Körting hat es versäumt, für seine Entscheidung zu werben, sie nachvollziehbar zu machen. So ist es eine einsame Entscheidung geworden. Auch die Klage des abgelehnten Bewerbers Klaus Keese ist offenbar weniger ein Zeichen für dessen mangelnden Sportsgeist als Verlierer. Keese will laut seinem Anwalt vor allem die Entscheidungen im Bewerbungsverfahren nachvollziehen können. Und da ist er nicht der Einzige.

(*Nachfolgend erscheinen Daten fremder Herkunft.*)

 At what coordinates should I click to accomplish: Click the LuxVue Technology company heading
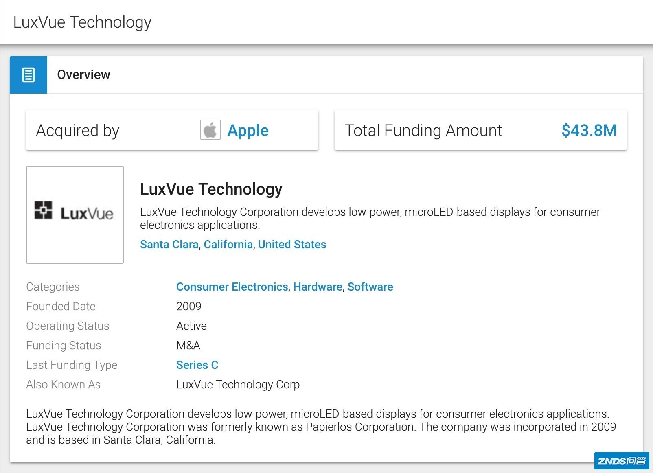(x=211, y=189)
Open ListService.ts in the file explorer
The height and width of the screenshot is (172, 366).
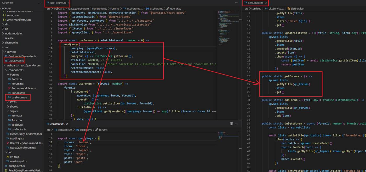click(x=16, y=61)
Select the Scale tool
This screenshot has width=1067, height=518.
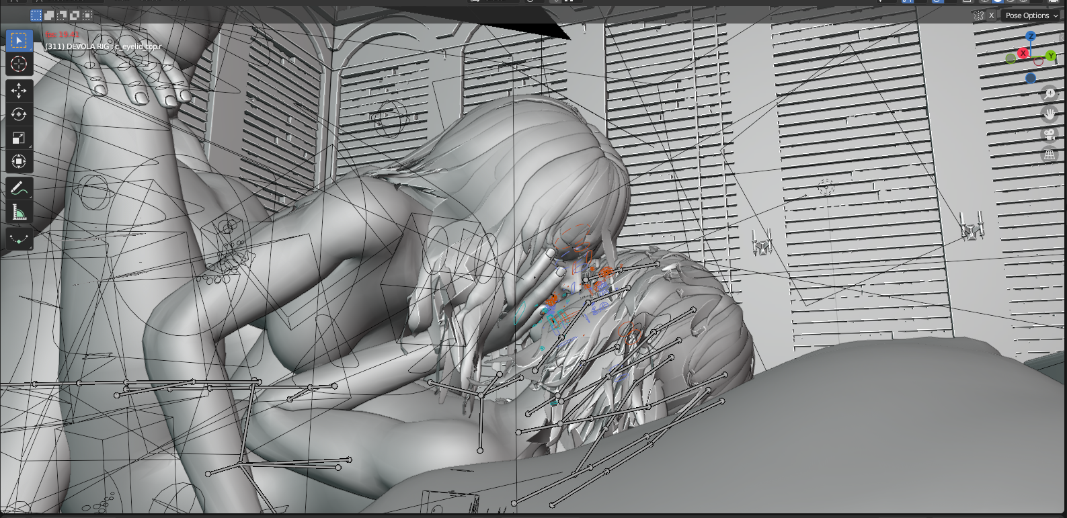pyautogui.click(x=19, y=138)

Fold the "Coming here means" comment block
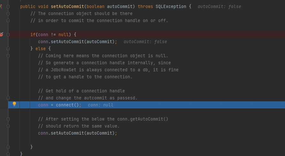pos(8,56)
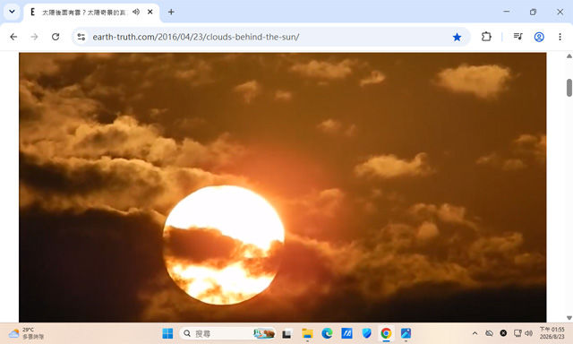Mute the tab via speaker icon
This screenshot has width=573, height=344.
136,12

Udo Hansen also. Über seine Vergangenheit ist einiges bekannt – über seine Gegenwart weiß man wenig. Berlins künftiger Polizeichef ist 58 Jahre alt, er war mal bei der Eliteeinheit GSG9, er war mal Chef der Bundespolizei-Ost, er war mal als Berater für den europäischen Rüstungskonzern EADS in Saudi-Arabien. Und ihm hängen Gerüchte nach: Darüber, warum er aus dem Polizeidienst ausgeschieden sei. Warum er seinen Job in Saudi-Arabien aufgegeben habe. Offiziell weiß man darüber nichts. Die Gerüchte wurden nie dementiert, sie liegen wie ein Schatten über Hansen. Dieses Getuschel wird weitergehen, denn Transparenz zur Personalie Hansen gibt es nicht.

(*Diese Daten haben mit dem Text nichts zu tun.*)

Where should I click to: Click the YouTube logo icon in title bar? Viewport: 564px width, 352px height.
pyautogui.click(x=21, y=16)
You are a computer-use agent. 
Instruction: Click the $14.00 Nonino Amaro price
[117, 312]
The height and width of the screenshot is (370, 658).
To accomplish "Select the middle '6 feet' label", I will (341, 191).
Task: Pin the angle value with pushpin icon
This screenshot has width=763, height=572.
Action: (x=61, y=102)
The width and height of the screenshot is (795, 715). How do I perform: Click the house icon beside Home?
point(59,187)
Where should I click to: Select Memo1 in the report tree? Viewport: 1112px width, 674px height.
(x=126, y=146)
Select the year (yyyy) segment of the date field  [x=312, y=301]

Körting verhagelt sich mit dem vermurksten Verfahren um die Glietsch-Nachfolge seine respektable Bilanz als Innensenator. Denn gerade in diesem Jahr konnte er positive Schlagzeilen machen: Die Kriminalitätsrate war gesunken, und beim 1.Mai war seine Strategie der Deeskalation wieder aufgegangen. Das Ringen um die Neubesetzung des Polizeipräsidentenamtes gibt dem Legislaturende nun einen bitteren Ausklang. Noch dazu ist das Amt durch die Rangeleien und die Spekulationen nun mit einer Hypothek beladen. Das Phantom Hansen wird keinen leichten Start haben. Es ist Berlin zu wünschen, dass er trotz allem eine faire Chance bekommt.